As of late 2020, there are numerous software tools for formalizing and automating legal rules, but there’s not much of a standardized or accepted way to compare their abilities to one another. It’s one thing to see how a legal automation tool works on a problem set devised by the tool’s author, but that doesn’t provide strong evidence that the tool can model a significant share of the legal concepts found in real sources of law like contracts, legislation, and court decisions.

If legal automation tools were tested against a standard problem set that was representative of a reasonable variety of legal rules, it would become much easier to understand how broadly useful each tool is, and it might even reveal that there are fundamental problems in legal rule formalization that haven’t been solved by anybody. There wouldn’t be any guarantee that a standard problem set covered every structure of rule that could be found in a real legal system, but it would at least function as a sanity check to indicate that the tool is powerful enough to model some laws found in real life.

************

Problem set:
A. In the passage on comparing legal automation tools, what would a standard problem set at least function as?
B. Extend the passage on comparing legal automation tools with another paragraph that follows on from its final sentence.

************

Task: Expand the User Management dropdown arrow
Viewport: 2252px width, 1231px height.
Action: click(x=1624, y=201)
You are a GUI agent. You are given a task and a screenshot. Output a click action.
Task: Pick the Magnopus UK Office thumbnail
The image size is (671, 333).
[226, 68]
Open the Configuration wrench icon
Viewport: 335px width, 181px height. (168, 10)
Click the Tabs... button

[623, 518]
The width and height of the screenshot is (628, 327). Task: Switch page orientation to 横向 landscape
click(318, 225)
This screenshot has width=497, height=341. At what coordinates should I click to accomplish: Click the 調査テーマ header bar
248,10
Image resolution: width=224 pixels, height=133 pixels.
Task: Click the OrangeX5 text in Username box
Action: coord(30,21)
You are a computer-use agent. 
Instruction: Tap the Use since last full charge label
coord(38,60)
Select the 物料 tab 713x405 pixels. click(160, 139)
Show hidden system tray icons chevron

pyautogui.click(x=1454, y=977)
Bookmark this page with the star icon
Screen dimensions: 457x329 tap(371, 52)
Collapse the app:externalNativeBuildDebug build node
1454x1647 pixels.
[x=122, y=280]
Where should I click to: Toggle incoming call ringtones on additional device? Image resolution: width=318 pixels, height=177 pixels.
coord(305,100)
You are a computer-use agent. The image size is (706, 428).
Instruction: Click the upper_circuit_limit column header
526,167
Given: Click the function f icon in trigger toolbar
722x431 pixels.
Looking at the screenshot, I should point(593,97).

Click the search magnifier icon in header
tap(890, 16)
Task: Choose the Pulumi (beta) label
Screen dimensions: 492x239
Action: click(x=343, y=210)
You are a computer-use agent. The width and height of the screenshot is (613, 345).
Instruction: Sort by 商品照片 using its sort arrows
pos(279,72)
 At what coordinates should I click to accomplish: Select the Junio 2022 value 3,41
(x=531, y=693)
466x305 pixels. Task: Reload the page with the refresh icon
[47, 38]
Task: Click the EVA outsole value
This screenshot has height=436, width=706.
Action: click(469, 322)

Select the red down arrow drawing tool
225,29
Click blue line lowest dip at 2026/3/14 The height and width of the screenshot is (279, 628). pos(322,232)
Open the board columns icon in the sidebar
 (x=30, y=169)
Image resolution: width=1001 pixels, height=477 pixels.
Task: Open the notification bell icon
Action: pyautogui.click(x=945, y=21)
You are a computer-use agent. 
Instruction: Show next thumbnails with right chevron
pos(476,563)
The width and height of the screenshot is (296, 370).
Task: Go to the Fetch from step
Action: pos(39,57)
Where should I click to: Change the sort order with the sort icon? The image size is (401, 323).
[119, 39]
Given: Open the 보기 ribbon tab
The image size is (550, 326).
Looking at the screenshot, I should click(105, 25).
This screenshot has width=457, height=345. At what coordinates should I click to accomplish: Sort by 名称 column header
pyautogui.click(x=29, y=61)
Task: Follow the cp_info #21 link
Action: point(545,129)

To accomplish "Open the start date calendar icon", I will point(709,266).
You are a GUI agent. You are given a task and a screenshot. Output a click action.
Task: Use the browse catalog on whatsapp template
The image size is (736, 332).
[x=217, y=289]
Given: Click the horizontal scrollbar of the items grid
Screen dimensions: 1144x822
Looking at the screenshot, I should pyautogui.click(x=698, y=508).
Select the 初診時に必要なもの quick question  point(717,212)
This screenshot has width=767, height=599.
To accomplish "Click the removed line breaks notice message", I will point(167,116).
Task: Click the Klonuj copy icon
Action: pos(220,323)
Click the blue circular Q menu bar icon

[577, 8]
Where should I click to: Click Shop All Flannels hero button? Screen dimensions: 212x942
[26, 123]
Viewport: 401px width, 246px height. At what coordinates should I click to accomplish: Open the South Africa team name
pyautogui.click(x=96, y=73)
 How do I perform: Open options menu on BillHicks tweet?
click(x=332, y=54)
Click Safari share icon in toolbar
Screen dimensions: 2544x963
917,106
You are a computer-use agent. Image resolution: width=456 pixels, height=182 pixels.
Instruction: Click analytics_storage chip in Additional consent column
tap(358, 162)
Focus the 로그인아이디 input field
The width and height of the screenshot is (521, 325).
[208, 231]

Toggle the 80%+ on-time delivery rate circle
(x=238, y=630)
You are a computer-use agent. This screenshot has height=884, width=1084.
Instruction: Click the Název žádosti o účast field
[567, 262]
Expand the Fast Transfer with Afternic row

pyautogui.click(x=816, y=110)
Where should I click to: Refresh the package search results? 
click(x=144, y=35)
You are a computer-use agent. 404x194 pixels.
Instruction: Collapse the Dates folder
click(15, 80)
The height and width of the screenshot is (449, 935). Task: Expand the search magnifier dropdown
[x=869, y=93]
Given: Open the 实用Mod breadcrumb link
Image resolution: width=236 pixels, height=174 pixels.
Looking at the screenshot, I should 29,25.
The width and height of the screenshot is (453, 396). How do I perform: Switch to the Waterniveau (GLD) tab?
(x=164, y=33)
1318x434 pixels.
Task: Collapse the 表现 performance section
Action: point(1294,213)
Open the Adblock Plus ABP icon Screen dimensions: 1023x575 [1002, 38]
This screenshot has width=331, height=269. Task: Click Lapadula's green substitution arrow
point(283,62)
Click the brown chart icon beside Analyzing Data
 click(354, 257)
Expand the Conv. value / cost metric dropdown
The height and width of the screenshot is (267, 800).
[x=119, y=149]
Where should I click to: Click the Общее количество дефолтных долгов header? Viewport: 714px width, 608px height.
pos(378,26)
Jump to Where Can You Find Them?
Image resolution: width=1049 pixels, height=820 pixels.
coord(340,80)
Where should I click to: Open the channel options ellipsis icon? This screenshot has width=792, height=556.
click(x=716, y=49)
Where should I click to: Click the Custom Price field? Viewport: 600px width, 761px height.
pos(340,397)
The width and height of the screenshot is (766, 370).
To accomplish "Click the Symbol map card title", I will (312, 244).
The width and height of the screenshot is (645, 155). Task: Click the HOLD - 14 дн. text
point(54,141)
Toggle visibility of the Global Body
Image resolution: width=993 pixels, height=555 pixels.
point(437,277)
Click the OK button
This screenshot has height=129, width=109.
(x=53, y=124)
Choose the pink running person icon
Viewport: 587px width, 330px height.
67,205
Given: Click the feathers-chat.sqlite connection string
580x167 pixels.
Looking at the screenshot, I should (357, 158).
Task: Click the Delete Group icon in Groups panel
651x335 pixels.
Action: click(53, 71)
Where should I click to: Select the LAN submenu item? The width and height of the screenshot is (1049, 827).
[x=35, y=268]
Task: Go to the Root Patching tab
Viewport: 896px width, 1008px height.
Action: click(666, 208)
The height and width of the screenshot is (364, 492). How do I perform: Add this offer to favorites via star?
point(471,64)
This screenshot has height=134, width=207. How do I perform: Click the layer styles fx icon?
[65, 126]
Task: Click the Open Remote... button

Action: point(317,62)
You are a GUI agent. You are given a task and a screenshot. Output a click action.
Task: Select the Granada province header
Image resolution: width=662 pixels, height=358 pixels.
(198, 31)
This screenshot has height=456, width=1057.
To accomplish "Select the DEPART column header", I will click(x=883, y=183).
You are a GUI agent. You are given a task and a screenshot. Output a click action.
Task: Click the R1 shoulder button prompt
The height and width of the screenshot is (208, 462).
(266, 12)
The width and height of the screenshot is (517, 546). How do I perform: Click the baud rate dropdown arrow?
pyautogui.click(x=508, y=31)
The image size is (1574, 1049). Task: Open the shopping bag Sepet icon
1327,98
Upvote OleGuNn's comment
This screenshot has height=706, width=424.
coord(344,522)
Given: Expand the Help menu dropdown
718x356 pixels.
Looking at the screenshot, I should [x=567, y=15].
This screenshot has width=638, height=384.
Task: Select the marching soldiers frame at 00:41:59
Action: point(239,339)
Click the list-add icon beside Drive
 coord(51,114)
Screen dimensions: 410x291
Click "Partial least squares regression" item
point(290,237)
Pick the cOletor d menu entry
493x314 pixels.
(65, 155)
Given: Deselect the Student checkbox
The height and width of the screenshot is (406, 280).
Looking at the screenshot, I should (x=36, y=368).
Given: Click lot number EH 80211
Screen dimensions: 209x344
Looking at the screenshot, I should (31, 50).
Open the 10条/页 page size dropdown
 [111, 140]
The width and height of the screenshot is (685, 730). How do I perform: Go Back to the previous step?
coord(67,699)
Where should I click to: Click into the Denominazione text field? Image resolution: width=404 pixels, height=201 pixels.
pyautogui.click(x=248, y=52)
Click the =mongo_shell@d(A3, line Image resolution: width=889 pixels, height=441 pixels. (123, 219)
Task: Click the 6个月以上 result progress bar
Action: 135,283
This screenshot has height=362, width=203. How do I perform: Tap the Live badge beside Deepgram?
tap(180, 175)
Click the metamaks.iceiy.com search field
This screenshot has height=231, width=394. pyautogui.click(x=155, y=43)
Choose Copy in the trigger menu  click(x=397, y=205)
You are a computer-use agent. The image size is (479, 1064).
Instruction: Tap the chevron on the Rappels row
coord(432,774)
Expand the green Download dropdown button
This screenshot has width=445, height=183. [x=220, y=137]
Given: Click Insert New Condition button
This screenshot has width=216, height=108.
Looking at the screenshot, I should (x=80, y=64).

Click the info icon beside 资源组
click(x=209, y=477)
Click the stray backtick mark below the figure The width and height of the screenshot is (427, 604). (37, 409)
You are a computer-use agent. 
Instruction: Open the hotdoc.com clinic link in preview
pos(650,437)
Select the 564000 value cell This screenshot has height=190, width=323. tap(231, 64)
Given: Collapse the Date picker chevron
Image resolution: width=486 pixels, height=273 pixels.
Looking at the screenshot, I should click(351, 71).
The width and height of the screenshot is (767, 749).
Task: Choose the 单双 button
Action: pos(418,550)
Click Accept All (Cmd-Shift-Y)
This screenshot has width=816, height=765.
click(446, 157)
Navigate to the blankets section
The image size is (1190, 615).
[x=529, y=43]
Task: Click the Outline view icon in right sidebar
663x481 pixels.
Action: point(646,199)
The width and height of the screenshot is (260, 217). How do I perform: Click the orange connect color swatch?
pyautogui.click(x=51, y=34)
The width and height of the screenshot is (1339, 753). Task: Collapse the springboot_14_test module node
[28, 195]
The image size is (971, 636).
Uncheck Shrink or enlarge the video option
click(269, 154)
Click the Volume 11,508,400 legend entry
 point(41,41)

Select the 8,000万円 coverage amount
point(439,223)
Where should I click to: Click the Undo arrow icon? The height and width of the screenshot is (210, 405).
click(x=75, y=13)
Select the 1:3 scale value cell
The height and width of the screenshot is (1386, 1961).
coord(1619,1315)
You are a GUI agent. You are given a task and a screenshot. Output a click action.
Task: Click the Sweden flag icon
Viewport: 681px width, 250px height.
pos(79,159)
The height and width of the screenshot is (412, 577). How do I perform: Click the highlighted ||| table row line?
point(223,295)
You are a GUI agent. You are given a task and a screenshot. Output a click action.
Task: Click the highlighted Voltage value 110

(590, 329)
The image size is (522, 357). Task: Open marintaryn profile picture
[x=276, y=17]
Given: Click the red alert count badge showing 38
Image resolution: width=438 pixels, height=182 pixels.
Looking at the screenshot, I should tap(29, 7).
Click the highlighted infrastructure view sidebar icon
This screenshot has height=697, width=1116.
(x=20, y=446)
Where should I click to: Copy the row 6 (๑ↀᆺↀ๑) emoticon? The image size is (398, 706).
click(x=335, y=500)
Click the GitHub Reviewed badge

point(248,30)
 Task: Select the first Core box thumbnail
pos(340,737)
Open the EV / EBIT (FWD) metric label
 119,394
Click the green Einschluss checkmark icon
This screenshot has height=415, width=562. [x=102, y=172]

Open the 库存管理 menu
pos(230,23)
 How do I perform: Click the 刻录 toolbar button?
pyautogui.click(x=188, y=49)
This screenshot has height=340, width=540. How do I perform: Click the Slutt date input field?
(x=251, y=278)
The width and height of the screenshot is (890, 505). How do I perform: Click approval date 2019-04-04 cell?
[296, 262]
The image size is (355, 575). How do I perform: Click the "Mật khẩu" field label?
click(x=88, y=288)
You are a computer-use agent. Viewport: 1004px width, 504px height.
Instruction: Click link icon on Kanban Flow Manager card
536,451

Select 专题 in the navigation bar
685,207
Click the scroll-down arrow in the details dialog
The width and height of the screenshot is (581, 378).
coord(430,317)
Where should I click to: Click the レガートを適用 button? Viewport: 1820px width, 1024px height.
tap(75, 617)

************

In response:
A. A sanity check showing that a tool is powerful enough to model some laws found in real life.

B.
A Standard Dataset for Statute Automation

My favorite candidate for such a standard problem set is the Beard Tax Act test document from the New Zealand Government Service Innovation Lab. This document was apparently created as part of New Zealand’s Better Rules initiative, which I believe has now wound down. The Beard Tax Act document itself is a PDF, which the Innovation Lab started to use for a sort of bake-off of competing legal rule automation methods, at the same time as they moved forward with a larger “Rules as Code” law formalization effort using the OpenFisca Python framework. The Beard Tax Act document doesn’t name its author, and I wasn’t able to verify who wrote it, but it may have been the work of Merrin Macleod, who uploaded it to GitHub.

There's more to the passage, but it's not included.